### SOURCE MATERIAL
------------------------------------------------------------------------
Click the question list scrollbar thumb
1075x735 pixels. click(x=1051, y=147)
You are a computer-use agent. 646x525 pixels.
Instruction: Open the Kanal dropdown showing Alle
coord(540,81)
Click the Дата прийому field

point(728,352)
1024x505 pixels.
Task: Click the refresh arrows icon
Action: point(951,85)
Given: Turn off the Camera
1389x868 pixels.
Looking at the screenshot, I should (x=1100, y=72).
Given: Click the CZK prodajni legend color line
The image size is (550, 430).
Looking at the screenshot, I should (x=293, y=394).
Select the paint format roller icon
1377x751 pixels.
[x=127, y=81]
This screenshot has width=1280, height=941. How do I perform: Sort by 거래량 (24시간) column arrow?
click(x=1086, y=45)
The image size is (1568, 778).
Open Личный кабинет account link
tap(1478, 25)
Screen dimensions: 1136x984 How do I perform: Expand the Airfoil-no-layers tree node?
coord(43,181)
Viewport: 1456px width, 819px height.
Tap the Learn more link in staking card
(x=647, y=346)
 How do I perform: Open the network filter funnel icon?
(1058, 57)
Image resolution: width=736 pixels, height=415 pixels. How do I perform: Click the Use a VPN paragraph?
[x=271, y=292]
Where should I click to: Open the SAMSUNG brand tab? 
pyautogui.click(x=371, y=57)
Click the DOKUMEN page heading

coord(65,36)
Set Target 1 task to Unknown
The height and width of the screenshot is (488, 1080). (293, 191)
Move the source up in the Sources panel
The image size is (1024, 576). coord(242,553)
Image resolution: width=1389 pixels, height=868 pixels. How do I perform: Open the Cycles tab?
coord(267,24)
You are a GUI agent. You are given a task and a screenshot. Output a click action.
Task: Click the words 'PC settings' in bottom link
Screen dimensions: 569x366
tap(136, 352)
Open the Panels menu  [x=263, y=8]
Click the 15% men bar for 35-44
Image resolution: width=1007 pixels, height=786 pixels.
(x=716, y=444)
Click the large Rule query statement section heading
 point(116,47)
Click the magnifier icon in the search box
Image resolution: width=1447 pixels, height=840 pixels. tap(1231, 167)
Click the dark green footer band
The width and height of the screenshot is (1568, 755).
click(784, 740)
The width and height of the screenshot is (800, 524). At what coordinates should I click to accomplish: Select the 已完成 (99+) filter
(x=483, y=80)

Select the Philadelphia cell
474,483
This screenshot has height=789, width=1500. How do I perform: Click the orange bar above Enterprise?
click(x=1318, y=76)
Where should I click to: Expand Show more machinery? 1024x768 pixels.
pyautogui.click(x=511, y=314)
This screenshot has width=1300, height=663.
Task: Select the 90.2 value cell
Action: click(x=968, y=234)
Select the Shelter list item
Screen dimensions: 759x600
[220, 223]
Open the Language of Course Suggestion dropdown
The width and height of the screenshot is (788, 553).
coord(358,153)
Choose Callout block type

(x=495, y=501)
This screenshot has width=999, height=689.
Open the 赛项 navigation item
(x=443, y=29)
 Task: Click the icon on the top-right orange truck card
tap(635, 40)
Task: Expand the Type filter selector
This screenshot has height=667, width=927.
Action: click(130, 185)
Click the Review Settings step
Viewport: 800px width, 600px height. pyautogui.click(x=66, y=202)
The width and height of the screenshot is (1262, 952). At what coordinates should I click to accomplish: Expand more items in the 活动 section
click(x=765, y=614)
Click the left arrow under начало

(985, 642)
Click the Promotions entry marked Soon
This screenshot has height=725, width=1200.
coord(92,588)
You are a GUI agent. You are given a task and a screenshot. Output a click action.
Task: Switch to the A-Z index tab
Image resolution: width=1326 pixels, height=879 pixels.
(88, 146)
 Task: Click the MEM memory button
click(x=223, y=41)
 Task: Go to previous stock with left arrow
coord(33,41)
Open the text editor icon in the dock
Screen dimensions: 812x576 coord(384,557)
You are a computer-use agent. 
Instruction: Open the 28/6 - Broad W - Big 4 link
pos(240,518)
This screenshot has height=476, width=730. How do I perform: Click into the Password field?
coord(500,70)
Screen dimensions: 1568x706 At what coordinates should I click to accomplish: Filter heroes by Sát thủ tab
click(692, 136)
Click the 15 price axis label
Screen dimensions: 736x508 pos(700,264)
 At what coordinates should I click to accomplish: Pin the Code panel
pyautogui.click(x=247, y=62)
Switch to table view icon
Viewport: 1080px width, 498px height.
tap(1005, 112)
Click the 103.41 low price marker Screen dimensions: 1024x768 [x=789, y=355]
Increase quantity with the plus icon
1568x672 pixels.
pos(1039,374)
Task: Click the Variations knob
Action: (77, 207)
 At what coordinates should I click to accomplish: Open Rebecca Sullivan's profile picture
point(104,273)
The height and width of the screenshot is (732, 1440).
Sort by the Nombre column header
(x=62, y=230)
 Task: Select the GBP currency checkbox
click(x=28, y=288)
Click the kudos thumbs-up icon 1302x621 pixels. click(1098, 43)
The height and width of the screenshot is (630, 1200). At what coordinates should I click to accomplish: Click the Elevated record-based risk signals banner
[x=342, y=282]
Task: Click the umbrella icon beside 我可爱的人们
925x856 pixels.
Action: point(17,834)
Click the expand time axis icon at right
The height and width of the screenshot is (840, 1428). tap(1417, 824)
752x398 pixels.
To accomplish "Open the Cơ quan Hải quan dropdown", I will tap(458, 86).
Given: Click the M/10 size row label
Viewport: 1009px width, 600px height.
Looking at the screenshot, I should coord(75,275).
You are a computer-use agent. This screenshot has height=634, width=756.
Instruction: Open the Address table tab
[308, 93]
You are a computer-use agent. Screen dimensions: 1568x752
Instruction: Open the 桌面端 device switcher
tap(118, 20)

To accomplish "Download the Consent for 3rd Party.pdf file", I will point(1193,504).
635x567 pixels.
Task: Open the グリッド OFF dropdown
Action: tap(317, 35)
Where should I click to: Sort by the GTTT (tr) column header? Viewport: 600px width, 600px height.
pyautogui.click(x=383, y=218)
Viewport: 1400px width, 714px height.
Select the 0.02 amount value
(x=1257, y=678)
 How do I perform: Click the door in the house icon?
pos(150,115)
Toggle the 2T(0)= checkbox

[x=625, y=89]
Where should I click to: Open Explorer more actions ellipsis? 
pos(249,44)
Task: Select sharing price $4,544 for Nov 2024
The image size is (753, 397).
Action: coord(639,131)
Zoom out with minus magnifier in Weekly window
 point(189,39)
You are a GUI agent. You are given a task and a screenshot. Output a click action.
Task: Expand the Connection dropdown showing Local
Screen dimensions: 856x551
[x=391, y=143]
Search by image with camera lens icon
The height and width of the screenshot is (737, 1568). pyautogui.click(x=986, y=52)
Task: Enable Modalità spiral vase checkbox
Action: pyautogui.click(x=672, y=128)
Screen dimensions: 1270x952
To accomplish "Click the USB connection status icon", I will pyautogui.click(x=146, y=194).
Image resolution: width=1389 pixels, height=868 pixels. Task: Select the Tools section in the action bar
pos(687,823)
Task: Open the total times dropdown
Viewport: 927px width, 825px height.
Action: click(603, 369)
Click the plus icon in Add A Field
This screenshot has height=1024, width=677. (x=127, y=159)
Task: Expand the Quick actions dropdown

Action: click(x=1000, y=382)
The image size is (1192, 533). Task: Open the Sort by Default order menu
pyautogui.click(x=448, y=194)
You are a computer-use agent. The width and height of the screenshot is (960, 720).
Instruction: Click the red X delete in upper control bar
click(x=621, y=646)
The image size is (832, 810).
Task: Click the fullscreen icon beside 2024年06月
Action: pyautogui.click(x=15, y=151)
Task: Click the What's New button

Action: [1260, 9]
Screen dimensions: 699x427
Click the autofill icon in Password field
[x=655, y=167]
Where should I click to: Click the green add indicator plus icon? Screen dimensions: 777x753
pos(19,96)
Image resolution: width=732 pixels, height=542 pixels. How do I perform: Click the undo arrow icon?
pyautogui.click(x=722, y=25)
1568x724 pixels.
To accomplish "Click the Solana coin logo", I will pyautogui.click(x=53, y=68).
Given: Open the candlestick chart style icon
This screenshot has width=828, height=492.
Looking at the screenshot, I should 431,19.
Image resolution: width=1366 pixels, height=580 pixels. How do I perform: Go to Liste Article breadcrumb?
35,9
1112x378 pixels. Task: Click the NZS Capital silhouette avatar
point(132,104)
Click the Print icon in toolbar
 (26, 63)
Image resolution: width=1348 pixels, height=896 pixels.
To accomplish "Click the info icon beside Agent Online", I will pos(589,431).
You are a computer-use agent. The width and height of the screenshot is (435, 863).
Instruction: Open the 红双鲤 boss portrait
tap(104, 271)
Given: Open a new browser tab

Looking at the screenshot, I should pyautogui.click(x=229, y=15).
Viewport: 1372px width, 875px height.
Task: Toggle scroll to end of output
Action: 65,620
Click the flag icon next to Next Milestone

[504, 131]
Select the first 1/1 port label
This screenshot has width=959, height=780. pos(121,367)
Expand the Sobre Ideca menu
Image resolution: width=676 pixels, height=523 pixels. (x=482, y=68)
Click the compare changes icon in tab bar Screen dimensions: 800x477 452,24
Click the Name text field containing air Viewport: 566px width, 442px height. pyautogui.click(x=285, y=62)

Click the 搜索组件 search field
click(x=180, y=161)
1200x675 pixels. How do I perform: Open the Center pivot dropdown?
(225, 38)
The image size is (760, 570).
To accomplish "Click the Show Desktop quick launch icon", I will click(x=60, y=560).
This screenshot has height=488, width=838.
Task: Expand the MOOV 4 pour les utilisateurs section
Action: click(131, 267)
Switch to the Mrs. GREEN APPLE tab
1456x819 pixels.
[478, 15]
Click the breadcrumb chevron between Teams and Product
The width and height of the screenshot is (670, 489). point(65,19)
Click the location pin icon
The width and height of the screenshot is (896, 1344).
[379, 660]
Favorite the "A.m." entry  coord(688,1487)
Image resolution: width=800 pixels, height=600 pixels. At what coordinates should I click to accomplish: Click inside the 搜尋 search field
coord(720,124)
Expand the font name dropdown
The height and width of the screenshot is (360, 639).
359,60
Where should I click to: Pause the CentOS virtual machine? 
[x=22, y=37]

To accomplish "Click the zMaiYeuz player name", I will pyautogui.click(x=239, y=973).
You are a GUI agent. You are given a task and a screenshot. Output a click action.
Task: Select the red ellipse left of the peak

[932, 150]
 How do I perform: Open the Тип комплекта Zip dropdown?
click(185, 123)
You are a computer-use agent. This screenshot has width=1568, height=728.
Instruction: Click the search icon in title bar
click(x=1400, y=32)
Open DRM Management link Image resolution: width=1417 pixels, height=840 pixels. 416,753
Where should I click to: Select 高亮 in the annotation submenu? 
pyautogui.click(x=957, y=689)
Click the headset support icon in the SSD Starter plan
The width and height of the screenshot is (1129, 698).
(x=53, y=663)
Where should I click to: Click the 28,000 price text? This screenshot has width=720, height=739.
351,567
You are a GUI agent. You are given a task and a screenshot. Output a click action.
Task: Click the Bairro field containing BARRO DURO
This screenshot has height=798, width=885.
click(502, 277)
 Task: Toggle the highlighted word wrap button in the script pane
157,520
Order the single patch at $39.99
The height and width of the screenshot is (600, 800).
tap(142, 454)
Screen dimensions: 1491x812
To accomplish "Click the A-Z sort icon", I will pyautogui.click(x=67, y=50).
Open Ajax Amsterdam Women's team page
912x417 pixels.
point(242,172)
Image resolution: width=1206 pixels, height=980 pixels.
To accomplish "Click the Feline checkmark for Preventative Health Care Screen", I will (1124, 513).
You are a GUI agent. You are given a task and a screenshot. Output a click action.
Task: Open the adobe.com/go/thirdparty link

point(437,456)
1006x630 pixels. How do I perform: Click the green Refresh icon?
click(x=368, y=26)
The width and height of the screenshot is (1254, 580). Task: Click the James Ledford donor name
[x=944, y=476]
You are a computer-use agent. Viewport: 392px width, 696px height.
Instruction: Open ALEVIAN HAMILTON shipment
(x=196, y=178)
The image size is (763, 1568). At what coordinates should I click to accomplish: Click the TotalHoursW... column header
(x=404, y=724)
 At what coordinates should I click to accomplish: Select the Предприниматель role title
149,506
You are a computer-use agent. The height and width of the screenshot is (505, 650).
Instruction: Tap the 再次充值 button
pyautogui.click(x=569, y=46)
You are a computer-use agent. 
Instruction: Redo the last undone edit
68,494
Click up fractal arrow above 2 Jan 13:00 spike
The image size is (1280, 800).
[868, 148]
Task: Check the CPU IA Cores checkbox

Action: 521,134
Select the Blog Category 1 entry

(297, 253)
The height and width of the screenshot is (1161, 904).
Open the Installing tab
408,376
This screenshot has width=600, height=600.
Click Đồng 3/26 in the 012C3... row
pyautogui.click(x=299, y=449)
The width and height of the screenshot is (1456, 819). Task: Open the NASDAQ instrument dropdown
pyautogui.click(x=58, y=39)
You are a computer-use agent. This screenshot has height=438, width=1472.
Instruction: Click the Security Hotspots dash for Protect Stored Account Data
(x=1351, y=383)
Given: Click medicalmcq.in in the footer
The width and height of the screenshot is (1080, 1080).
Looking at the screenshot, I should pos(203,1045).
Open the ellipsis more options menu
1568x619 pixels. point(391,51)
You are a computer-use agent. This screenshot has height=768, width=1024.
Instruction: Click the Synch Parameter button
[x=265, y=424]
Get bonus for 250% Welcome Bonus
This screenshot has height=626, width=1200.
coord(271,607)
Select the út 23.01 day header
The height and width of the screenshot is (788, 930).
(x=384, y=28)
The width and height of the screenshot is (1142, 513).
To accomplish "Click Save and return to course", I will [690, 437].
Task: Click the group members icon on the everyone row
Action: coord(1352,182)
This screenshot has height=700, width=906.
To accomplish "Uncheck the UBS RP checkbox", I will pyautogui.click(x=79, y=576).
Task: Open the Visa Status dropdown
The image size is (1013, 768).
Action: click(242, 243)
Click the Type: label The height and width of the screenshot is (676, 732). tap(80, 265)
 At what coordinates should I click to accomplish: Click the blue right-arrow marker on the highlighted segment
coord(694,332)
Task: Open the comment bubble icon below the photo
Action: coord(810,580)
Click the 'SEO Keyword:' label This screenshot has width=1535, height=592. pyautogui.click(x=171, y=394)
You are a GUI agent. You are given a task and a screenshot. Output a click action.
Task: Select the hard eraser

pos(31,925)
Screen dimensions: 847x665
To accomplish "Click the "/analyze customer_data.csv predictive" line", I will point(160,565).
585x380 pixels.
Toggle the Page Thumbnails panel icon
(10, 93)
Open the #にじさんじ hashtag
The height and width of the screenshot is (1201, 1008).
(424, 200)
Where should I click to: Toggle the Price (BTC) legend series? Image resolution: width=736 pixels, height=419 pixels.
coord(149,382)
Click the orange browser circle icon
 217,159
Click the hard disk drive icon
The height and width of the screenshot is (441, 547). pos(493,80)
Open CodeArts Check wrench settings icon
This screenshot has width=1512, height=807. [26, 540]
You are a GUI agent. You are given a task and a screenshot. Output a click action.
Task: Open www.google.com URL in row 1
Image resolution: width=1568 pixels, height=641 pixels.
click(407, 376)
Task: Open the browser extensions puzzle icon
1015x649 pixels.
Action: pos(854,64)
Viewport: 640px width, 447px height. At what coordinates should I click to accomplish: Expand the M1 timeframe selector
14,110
------------------------------------------------------------------------
### TASK DETAILS
Render the part of the listing that opens with the line containing "Where should I click to: Open the" and closes with the line containing "The image size is (1024, 576). coord(242,553)" as a JSON list of strings, one string per line, leaving out blank lines.

### COMPLETE OUTPUT
[
  "Where should I click to: Open the SAMSUNG brand tab? ",
  "pyautogui.click(x=371, y=57)",
  "Click the DOKUMEN page heading",
  "coord(65,36)",
  "Set Target 1 task to Unknown",
  "The height and width of the screenshot is (488, 1080). (293, 191)",
  "Move the source up in the Sources panel",
  "The image size is (1024, 576). coord(242,553)"
]